Mass import sentences into Sentence Collector


(Michal Stanke) #1


For @MekliCZ has been running a custom sentence collector tool on to gather some data in Czech. Would it be possible to mass import these sentences into the new collector tool, so people can start reviewing them? What format would be suitable the best? Or should we just dump them and upload via the form?


(Rubén Martín) #2

I know people have been able to c&p a few thousand of sentences, just note that it takes a few to upload all of them.

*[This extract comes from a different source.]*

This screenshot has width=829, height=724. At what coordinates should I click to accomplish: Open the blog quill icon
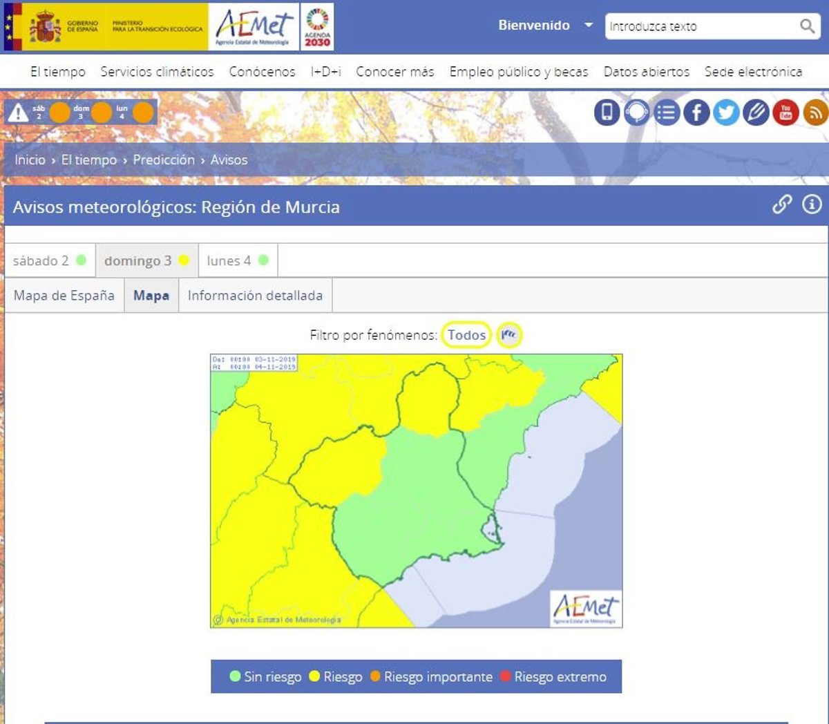[756, 113]
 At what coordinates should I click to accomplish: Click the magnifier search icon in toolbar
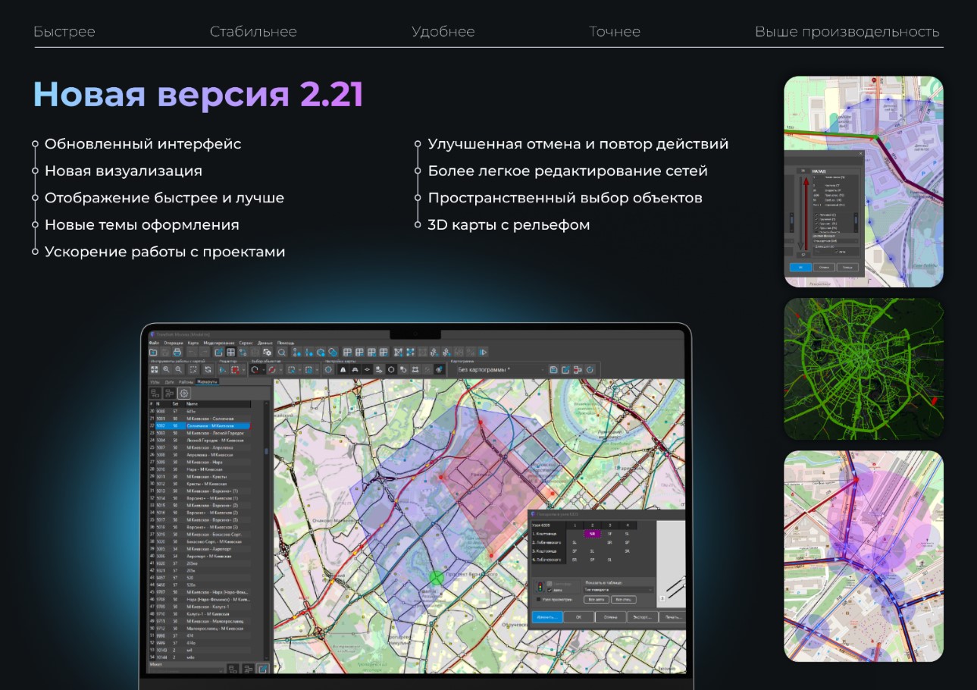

How many do you have? Pasting blocks of 2k should be safe.

(Michal Vašíček) #3

Hey, is it possible to send you sentences we already approved (so we can bypass approval in this tool)? We have ~2.5k approved sentences and ~4k to be triaged.

(Rubén Martín) #4


We changed the process to ensure quality back in December, we want all sentences to go through the tool. I hope you understand.


(Michal Stanke) #6

Hi @nukeador.

@MekliCZ has uploaded all sentences from we collected and reviewed in the past using our own tool. What is the exact flow for a sentence to get ready for Common Voice? I have noticed two states mentioned in the collector UI - reviewed and validated, what is the difference between them?

(Rubén Martín) #7

Sentences added to the tool need to be reviewed by other users, once they got enough positive votes they are validated.

We export all new validated sentences to the main site each few days.